Virtual1979 may have achieved that magical poof simply by promising to keep expanding the number of fandoms they tag their fic into indefinitely, until they get bored or AO3 changes its policies. But if the site’s tagging infrastructure is altered or a blocking or filtering function is added, it will be hard not to see this episode through a cynical lens: That the OTW systematically rejected and bypassed the sustained voices of so many fans, including Black fans and other fans of color, for months — until their needs and desire for a safe space abruptly aligned with other fans’ annoyance and inconvenience.
Despite everything, the AO3 community has found ways to rally around the “Sexy Times” pushback with grace and creativity
What’s perhaps ironic in all of this is that virtual1979 wasn’t a member of the AO3 community before they joined in 2019, out of their growing interest in The Untamed.
“When I searched for The Untamed fics, AO3 seems to appear at the top of Google search,” they recalled. “I see people recommending fics with links to AO3. [The site’s] reputation as a safe haven for [adult-rated]-fics and their mission about archiving fannish/transformative works drew me in.”
Now, though, after what they describe as months of intensifying harassment and requests to remove their fic or the tags — which they’ve ignored — virtual1979 is less invested in engaging with other readers and writers. “I guess any bridge that remained between me as a casual writer, and the readers who may be fans or not, has burned down,” they said.
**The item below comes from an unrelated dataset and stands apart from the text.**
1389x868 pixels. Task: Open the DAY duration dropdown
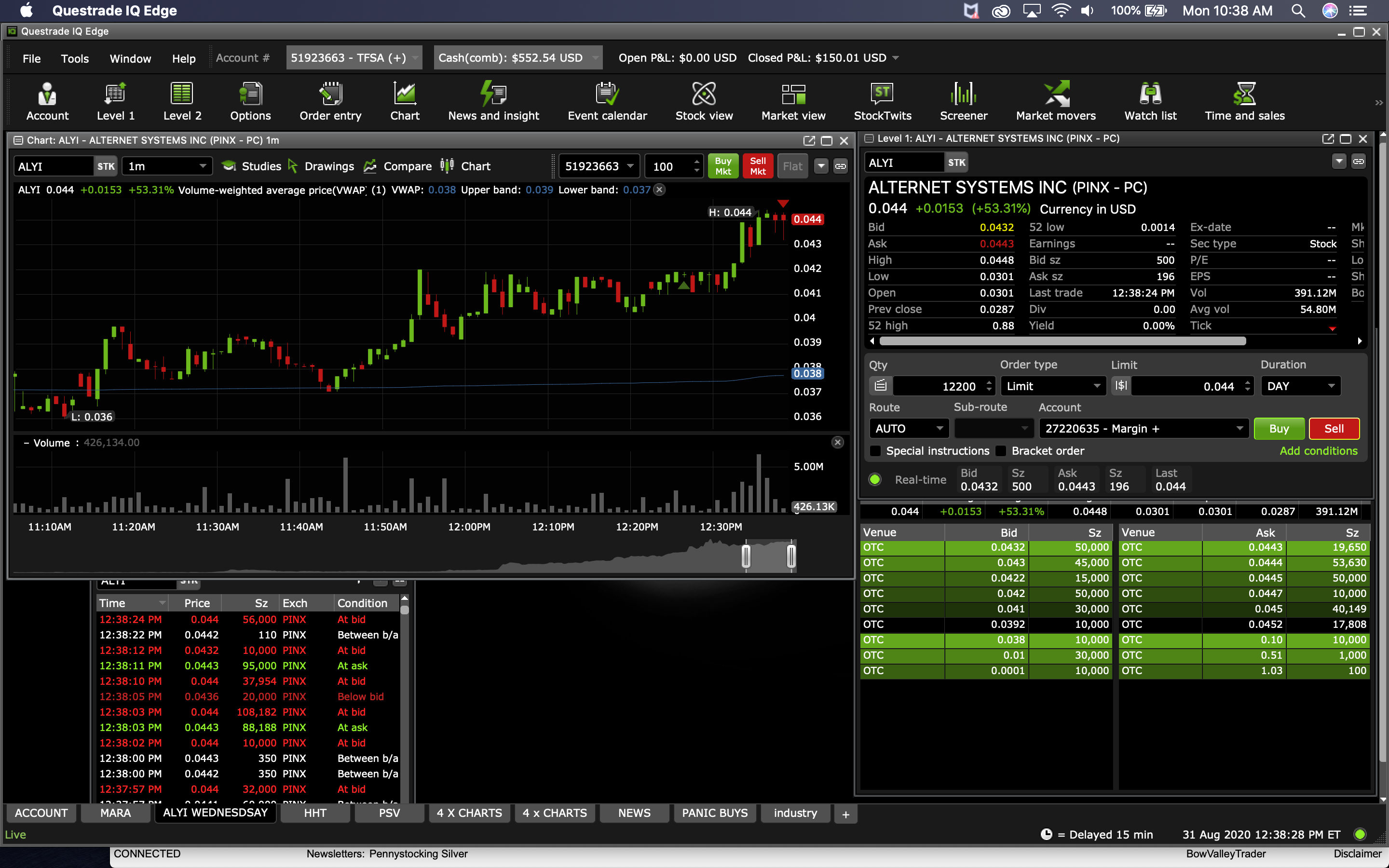click(x=1331, y=386)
Despite what virtual1979 told me, however, it’s hard to believe they’re as antisocial as they claim. After all, the joy they get out of tagging — the reason the entire AO3 community is in this mess — stems from recognizing that they’re part of a larger community of people, all using the same tags. I’ve experienced that same joy many times on the site; it’s meant to be a feature, not a bug.
What’s entirely unsurprising, but always remarkable, is that out of the anger and ire people feel toward virtual1979 and STWW, the fandom community has done what it usually does and turned an ugly situation into something positive.
Since “Sexy Times With Wangxian” became a whole Thing, it has spawned memes, spinoff fics, and a frankly fabulous fic prompt generator that scans all of the STWW tags and chooses some at random for you to write fics around. Just now I got the tags, “Foursome – M/M/M/M,” “I’m Bad At Summaries,” “Cryptography,” “Body Dysphoria,” and “Organs.” Outstanding.
The fic also inspired a rival “Bland Times” fic movement, prompted by a Twitter joke that became a real fic and grew into an entire challenge that caters to fandom’s love of soft fics where the stakes are low and inherently peaceful.
This all leaves me feeling strangely poignant — both frustrated and hopeful for the future of the AO3 community. Because even though the controversy around “Sexy Times With Wangxian” is technically just about tagging, it’s really about the painful, even absurd way that meaningful change happens, with subtext about the ways we reach out to and connect with other people online. In this case, virtual1979 wasn’t intending to subvert and overhaul an entire fanfiction community with thousands of members, but that may be just what they’ve done.
And whether or not they feel like part of the AO3 community after all this, I can’t think of anything more in keeping with the spirit of AO3 itself than that.